Radboud University: Cybersecurity Act gives AIVD and MIVD more scope to act, increases supervision

The Dutch House of Representatives will be debating the ‘Cybersecurity Act’ soon. This law will give the General Intelligence and Security Service (AIVD) and Military Intelligence and Security Service (MIVD) more opportunities for, for example, tapping internet traffic. Extra instruments of supervision will allow this to be done without it necessarily becoming cause for concern. Rowin Jansen, a PhD candidate at Radboud University’s Research Centre for State and Law, writes in a piece published today in Nederlands Juristenblad.

The logic behind the proposed Temporary act on investigations by AIVD and MIVD into countries with offensive cyber programmes (known as the ‘Cybersecurity Act’) is easy to follow, says Jansen. “The threat of cyber attacks from Russia and China, among others, has never been quite as real. For attackers, our digital infrastructure is an attractive and vulnerable target. The situation in Ukraine has also shown us how dire an emergency we are facing.”

“The Intelligence and Security Services Act 2017 (‘Wiv’, the framework within which the intelligence services function) did not give the AIVD and MIVD enough scope for properly monitoring the digital threat and taking adequate counter measures. Consequently we could end up with reduced insight into certain cyber actors.” The government hopes that the Cybersecurity Act will give these services more clout in the digital domain. Along with this widening of powers, the supervisory system is also being reformed. In recent years, there has been friction between the services and the supervisory bodies regarding the interpretation of statutory requirements.

In the previous system, every act in the cyber domain required prior review by the Review Board for the Use of Powers (Toelichtingscommissie Inzet Bevoegdheden, TIB). The new legislation involves an amendment of this prior review. “The front-end review will therefore be less probing,” says Jansen. “This is important, because when you run hacking operations at the front end you do not really know what you will encounter once you’re in. You can’t map out the progress of an operation like this in advance, yet that is what the Wiv requires. The Cybersecurity Act will allow the AIVD and MIVD to act more rapidly and therefore also more effectively to possible threats.”

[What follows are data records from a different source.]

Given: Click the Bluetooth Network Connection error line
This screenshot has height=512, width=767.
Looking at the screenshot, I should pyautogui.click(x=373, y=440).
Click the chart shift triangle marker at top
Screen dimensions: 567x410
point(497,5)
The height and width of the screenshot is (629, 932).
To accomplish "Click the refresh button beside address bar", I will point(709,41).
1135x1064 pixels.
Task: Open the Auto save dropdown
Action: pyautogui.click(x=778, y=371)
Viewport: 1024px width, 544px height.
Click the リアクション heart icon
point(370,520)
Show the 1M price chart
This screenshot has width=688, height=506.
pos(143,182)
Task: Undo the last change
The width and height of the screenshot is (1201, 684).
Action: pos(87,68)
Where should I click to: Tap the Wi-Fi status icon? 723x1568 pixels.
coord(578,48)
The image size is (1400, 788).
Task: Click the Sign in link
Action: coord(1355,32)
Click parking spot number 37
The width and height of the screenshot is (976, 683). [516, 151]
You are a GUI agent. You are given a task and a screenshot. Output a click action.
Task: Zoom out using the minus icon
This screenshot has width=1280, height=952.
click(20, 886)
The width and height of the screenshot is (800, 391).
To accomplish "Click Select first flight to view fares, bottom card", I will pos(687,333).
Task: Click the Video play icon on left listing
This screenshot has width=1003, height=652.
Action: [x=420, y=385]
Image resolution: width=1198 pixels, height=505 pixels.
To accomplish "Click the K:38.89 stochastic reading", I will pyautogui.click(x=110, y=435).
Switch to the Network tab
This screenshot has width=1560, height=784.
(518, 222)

Supervision not reduced, but transferred
Bits of Freedom and other privacy organisations are concerned about the new legislation, since supervision is being reduced in their opinion. Jansen: “I don’t think that is true. The government wants to transfer the supervision. It is true that there will be less intensive review at the front end, but at the back end there will be far more extensive opportunities for intervening in operations run by the services. The new legislation gives the Intelligence and Security Services Review Committee (CTIVD) binding decision-making power at the back end. This means that the CTIVD follows the entire process and can halt the operation at any moment if anything unlawful is identified. The CTIVD can also demand that all unlawfully collected data be destroyed. This means that there is robust supervision throughout the operational process. I would dare to say that at the least this compensates well for the reduced supervision at the front end.”

Basis for review of Wiv
Should there be a clash between the supervisory authority and the intelligence service, moreover, the matter could be brought before the Council of State. This is a new development. “In the future, the highest court in the Netherlands will be able to give judgment regarding the AIVD and MIVD, and will moreover be obliged to make certain aspects of the judgment public. There will be more freedom and transparency in this regard as well. Public decisions regarding secret services are very special, and are innovative in an international sense too.”

Although the Cybersecurity Act will be temporary, according to Jansen this law will probably form the basis for an extensive review of the Wiv which is due to take place in a few years. “These are the broad strokes of the new law, so it is important that we consider it well now. Regarding supervision in particular, a lot will be changing. In the recent past, the Wiv involved an excessive tightening of the screws, for the intelligence services as well as for the supervisors. Supervision does need to cause some friction, it’s true, but I think this new act will better serve our national security.”

In practice
Jansen has doubts about whether the Cybersecurity Act will function well in practice. Two separate, partly diverging statutory regimes could be applied to cyber operations at the same time. “Isn’t that a recipe for problems? I’m tempted to say: be careful what you wish for.”

What’s more, the system of supervision, which was complicated enough when it involved two supervisors, will become even more complex. “It’s quite possible that the operational speed and agility of the services may increase, just as the government hopes, but it’s equally possible that the strained relationship between the services and the supervisors will be exacerbated by this further formalisation.” Whether or not the new system works will therefore depend on the extent to which the services and the supervisors are willing to work together constructively.